Unicef ha denunciato l’irruzione delle Forze armate federali etiopi nei suoi uffici a Macallè. “Questo atto viola i privilegi e le immunità delle Nazioni Unite e le regole del diritto internazionale umanitario in materia di rispetto degli oggetti di soccorso umanitario”, ha detto in una nota la direttrice Henrietta Fore, che ha condannato “nei termini più forti” l’accaduto, ricordando che “priorità dell’Unicef nel Tigrè e in tutta l’Etiopia è aiutare i bambini più vulnerabili, compresi i 140mila bambini che già affrontano condizioni simili alla carestia. Non siamo e non dovremmo mai essere un bersaglio”, ha aggiunto. Fore ha quindi chiesto a tutte le parti in conflitto nel Tigrè “di rispettare le regole di guerra e di rispettare e proteggere le agenzie umanitarie”. “Le parti in conflitto non devono perquisire, confiscare o interferire con le operazioni di soccorso umanitario, devono consentire l’accesso alle popolazioni bisognose e devono proteggere i bambini in ogni momento”, ha concluso.



Secondo il sito d’informazione “Eritrean Press”, inoltre, tutte le truppe eritree di stanza nei dintorni di Adigrat, Adua, Axum e Shire si sono trasferite nelle aree di confine fra Etiopia ed Eritrea, in particolare nelle aree di Zalambessa, Badme e in altri villaggi di confine eritrei. Non è chiaro se si tratti di una ritirata strategica o, invece, di un vero e proprio ritiro dalla regione. La notizia rappresenta un’importante svolta nel conflitto del Tigrè, dal momento che da giorni le truppe tigrine erano date in avanzata in diverse aree del Tigrè dopo aver lanciato una controffensiva contro le forze federali etiopi e quelle eritree loro alleate. In questo contesto ha sollevato preoccupazione la notizia di altri bombardamenti, questa volta sulla città tigrina di Yechila, che avrebbero distrutto la maggior parte degli edifici della località, dove risiedono circa 30 mila abitanti.

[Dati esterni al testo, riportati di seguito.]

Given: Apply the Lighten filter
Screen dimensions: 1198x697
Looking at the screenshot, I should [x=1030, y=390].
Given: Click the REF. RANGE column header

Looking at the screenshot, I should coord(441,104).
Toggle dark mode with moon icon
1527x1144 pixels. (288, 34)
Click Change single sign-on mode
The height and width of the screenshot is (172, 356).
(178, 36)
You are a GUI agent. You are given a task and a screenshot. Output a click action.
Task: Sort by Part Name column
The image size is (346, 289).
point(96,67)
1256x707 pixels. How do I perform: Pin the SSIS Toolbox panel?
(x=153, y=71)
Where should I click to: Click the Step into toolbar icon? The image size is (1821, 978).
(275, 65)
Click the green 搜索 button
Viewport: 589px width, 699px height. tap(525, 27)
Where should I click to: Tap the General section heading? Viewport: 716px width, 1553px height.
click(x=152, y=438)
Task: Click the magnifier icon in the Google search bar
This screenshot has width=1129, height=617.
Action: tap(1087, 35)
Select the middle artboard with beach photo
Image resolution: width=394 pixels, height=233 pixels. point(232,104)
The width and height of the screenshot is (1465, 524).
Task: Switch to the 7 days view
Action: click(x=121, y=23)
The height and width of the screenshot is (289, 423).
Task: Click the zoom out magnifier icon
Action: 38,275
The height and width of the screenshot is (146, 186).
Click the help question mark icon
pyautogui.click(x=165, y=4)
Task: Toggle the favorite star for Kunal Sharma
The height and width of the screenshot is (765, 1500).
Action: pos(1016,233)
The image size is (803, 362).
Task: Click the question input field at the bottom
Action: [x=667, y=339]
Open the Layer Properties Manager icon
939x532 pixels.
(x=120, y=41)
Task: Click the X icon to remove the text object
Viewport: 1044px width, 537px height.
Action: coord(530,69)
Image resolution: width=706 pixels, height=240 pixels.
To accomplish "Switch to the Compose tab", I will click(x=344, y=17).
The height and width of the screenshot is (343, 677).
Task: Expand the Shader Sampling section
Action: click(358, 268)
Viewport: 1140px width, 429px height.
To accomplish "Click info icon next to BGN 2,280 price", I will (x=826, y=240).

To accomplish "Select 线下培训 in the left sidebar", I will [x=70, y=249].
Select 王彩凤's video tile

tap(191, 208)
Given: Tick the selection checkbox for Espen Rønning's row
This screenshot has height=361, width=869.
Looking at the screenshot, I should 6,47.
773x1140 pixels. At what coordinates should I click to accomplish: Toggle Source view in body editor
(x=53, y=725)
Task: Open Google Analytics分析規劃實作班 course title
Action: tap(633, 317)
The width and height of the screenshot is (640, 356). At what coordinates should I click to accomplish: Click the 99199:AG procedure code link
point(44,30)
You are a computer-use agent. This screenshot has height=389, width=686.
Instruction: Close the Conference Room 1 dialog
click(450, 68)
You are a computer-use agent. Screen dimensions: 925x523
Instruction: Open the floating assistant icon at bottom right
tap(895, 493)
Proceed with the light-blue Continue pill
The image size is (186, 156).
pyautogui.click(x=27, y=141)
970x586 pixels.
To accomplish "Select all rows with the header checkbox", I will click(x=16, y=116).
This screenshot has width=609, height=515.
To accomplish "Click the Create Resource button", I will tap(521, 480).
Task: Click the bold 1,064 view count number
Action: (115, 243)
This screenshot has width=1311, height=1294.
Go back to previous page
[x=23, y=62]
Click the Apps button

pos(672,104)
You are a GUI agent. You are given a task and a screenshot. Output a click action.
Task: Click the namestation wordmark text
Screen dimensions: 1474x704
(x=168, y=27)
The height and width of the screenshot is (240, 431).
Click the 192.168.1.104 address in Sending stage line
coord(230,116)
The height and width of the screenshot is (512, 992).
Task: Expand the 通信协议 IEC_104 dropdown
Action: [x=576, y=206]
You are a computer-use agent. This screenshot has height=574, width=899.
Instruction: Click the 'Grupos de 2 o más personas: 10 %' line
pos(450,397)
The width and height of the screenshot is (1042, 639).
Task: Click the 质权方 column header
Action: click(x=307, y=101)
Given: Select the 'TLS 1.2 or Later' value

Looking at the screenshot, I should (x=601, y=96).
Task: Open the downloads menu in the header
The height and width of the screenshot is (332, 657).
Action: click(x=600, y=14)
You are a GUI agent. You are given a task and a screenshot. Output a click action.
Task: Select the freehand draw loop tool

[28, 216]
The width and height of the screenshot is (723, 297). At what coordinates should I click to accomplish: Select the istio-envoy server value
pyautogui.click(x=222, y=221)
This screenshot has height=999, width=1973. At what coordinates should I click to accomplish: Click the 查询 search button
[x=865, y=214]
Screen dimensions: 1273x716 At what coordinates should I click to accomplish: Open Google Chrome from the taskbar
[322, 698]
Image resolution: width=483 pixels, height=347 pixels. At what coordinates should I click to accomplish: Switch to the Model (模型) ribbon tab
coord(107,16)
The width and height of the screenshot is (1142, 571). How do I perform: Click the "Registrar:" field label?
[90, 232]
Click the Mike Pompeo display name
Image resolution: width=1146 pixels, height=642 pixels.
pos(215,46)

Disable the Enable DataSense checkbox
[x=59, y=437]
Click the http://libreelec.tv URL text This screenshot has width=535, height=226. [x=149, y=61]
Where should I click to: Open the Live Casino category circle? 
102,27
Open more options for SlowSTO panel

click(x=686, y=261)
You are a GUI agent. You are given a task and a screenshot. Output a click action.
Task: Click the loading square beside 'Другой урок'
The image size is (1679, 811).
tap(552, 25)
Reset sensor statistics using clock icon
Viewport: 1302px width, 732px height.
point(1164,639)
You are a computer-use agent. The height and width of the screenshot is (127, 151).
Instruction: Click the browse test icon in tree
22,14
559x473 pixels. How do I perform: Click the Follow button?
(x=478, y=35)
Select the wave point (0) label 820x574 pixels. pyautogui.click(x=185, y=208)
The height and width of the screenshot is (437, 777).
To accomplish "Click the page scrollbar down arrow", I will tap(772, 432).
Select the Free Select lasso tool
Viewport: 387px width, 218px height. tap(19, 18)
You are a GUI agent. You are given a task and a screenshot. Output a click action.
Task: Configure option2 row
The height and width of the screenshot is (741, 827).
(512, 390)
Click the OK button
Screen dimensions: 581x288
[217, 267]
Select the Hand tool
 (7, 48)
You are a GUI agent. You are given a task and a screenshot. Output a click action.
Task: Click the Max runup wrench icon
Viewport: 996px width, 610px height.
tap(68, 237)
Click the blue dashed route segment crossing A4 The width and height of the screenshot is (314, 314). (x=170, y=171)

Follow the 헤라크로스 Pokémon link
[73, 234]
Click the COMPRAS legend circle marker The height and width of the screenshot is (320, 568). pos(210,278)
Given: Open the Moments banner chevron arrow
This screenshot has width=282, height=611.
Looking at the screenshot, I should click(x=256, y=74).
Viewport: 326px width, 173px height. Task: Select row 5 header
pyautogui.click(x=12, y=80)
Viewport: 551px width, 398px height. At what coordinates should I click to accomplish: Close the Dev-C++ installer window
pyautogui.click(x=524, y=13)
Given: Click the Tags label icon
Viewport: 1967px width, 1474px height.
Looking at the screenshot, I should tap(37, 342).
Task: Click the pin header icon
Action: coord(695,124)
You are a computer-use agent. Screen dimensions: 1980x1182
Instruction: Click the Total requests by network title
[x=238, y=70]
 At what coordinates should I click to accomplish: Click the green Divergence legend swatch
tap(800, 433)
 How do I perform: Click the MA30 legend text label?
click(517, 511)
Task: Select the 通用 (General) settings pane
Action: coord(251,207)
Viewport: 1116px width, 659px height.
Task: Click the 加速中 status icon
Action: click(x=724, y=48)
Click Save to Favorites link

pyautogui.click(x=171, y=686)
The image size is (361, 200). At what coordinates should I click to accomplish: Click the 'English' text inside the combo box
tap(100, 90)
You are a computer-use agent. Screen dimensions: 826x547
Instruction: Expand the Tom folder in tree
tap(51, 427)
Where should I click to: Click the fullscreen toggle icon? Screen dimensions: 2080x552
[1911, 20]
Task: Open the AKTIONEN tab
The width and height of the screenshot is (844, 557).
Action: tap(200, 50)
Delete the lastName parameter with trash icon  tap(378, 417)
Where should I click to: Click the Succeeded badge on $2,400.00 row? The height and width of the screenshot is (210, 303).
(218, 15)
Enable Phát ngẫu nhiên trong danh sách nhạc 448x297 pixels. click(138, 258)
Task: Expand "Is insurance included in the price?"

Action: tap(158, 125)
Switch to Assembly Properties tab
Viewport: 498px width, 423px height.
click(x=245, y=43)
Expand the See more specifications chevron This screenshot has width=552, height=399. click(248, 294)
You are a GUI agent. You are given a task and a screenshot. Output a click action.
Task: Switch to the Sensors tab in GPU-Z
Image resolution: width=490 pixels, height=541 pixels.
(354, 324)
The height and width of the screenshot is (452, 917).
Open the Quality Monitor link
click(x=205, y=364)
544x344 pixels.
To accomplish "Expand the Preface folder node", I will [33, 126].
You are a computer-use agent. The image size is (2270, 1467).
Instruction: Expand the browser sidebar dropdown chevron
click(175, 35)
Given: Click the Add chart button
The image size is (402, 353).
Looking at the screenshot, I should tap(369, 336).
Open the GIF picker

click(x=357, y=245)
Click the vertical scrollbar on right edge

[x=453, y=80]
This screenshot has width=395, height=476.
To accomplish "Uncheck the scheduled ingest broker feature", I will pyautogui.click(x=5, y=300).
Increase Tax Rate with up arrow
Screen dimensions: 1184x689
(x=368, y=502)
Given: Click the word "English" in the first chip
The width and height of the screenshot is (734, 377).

Già la scorsa settimana fonti locali avevano riferito ad “Agenzia Nova” che le truppe tigrine avevano preso il controllo di alcune aree della città di Adigrat, nel Tigrè settentrionale, ma solo per un tempo “molto breve” prima dell’intervento delle truppe eritree che in seguito l’hanno riconquistata. L’episodio giunge mentre sembra trovare riscontro la notizia secondo cui il Tplf – messo al bando dal governo federale etiope che lo considera un gruppo terroristico – avrebbe lanciato una controffensiva contro le truppe federali e i loro alleati eritrei spingendosi a sud verso il capoluogo regionale, Macallè. Testimoni citati dall’emittente “Bbc” riferiscono di aver visto convogli militari etiopi in ritirata. Il governo etiope sta affrontando una crescente pressione internazionale per porre fine ai combattimenti ed evitare una carestia nella regione del Tigrè, teatro di un cruento conflitto dal novembre scorso. Sia l’Etiopia che l’Eritrea hanno per mesi negato la presenza di militari eritrei nel Tigrè, nonostante molteplici testimonianze oculari, fino a quando nel marzo scorso l’ammissione è arrivata da parte dello stesso premier etiope.